Data supplied
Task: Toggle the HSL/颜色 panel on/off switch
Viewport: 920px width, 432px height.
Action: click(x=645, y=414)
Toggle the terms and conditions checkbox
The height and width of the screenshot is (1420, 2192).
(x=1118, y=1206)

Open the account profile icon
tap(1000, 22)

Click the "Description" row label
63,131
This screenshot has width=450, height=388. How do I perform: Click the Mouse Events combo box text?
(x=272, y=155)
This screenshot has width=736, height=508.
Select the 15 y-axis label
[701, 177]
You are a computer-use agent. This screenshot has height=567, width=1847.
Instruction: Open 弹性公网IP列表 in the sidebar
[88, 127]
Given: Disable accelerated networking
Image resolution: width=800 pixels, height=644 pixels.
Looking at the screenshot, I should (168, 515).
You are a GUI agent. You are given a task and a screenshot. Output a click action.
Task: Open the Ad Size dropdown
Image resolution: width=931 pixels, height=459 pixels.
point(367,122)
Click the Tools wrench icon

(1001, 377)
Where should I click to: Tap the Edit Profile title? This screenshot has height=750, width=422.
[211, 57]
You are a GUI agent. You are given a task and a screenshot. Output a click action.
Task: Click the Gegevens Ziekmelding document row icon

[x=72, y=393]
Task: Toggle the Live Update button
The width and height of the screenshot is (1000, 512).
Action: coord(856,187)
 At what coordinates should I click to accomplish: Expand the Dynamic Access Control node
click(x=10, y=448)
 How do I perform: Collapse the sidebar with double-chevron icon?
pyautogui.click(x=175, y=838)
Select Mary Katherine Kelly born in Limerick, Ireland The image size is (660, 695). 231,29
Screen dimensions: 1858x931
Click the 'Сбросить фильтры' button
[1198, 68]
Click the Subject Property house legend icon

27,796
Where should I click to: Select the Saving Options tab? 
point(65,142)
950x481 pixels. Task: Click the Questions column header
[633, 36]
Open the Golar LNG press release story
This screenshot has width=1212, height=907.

To do
Give the exact lines, and only those, from the line containing "Instruction: Open 弹性公网IP列表 in the sidebar" through the line containing "Task: Open the Ad Size dropdown" in the entries above.

Finished exercise
Instruction: Open 弹性公网IP列表 in the sidebar
[88, 127]
Given: Disable accelerated networking
Image resolution: width=800 pixels, height=644 pixels.
Looking at the screenshot, I should (168, 515).
You are a GUI agent. You are given a task and a screenshot. Output a click action.
Task: Open the Ad Size dropdown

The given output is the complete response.